L’enjeu est désormais de porter la rupture profonde que l’ESS propose, et d’accompagner les structures en difficulté face au système économique actuel qui pose la rentabilité et le profit comme unique boussole.

Dans un contexte de terreau particulièrement fertile (l’ESS constitue 16% de l’emploi salarié privé et 13% des établissements privés du territoire), nous ne pouvons nous reposer sur nos lauriers et devons continuer à soutenir ce nouveau modèle.

Quels sont selon vous les perspectives de développement de l’ESS et ses freins ?

L’ESS peut être “un cap pour une transition juste dans nos territoires”, comme l’indique une tribune récente impulsée par le RTES et cosignée par l’Association des Maires de France, l’Association des Maires Ruraux de France, l’Association nationale des pôles territoriaux et des pays, et France urbaine.

La tribune souligne l’importance de l’ESS pour changer de paradigme économique, et le rôle des territoires pour développer l’économie de demain. Développer des outils de financements patients, sortir des logiques de mise en concurrence des structures et des territoires, renforcer le soutien aux dynamiques de coopération territoriale, sont quelques-unes des propositions.

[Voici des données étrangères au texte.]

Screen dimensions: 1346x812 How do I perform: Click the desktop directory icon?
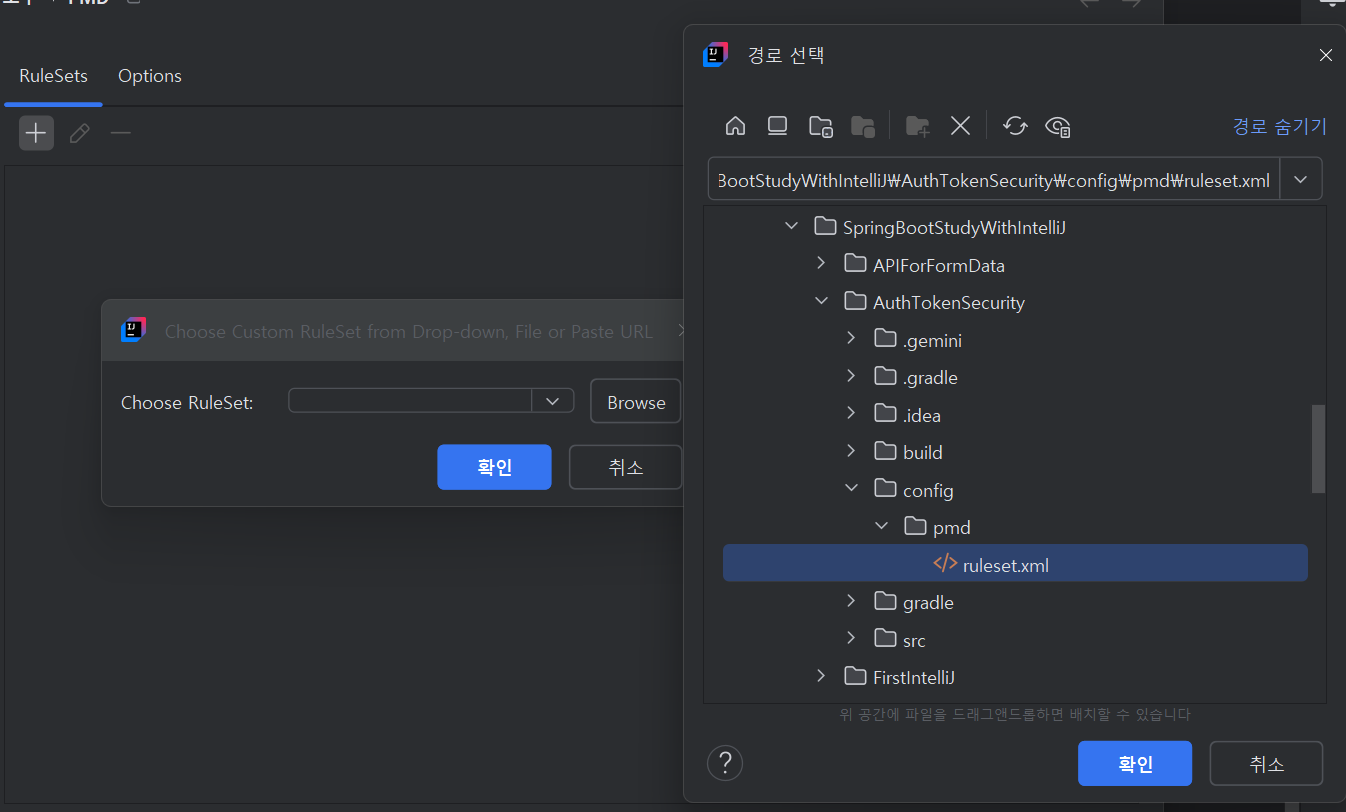(777, 126)
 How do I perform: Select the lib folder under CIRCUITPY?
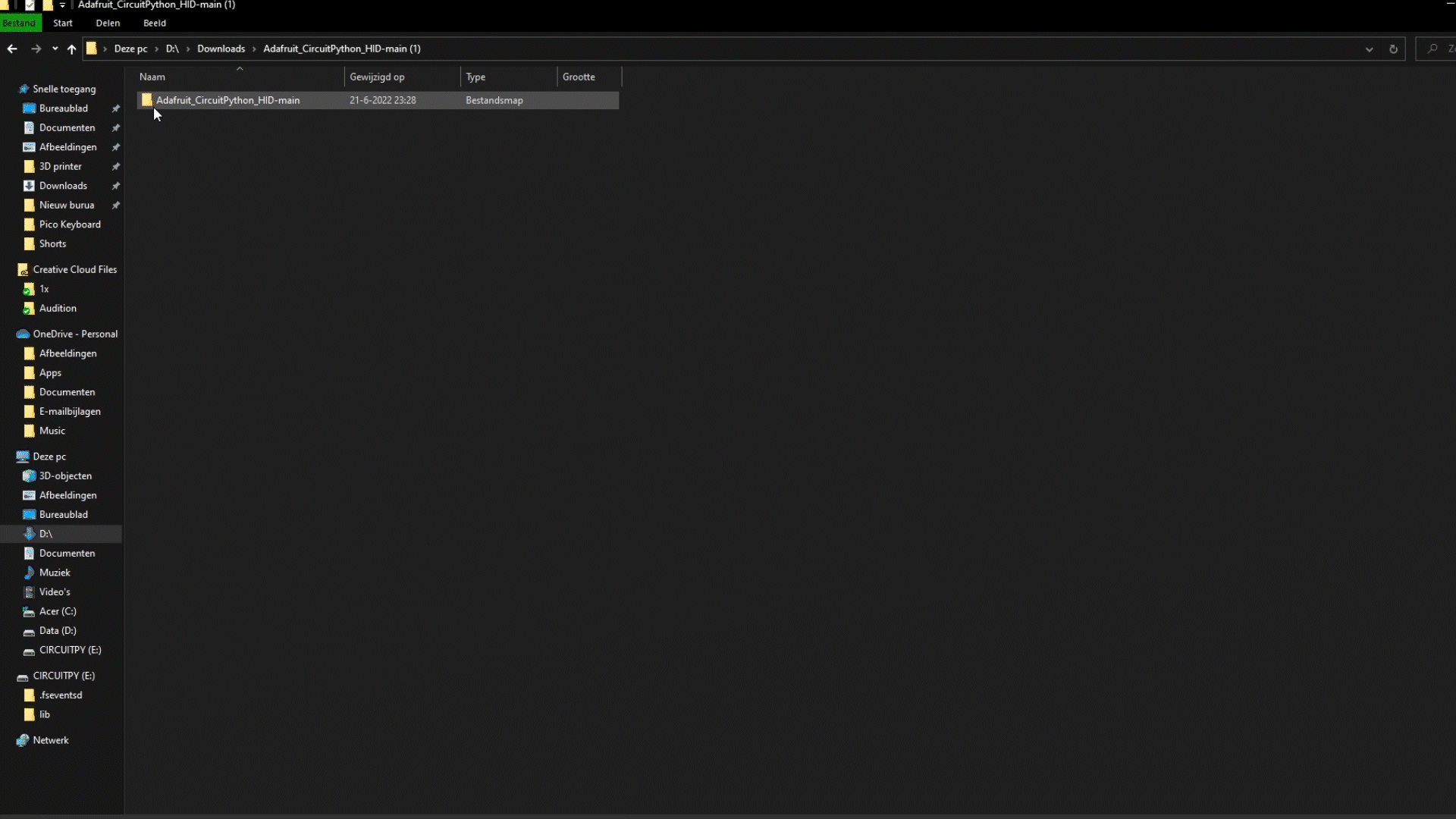pyautogui.click(x=45, y=714)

La loi sur l’ESS de 2014 a été un point d’appui important pour le développement de l’ESS. Elle a contribué à définir le périmètre des entreprises de l’ESS, elle a rendu obligatoire l’existence d’un volet ESS dans les stratégies régionales de développement économique.

Mais il faut aller plus loin, notamment en facilitant l’implication des collectivités qui souhaitent soutenir l’ESS, et en mobilisant de véritables moyens financiers, via par exemple une loi de programmation.

Alors que de nouveaux repères se cherchent, que l’urgence climatique et démocratique s’impose partout, les structures, référentiels et pratiques de l’ESS sont sans aucun doute des acquis précieux pour favoriser le mieux-vivre ensemble.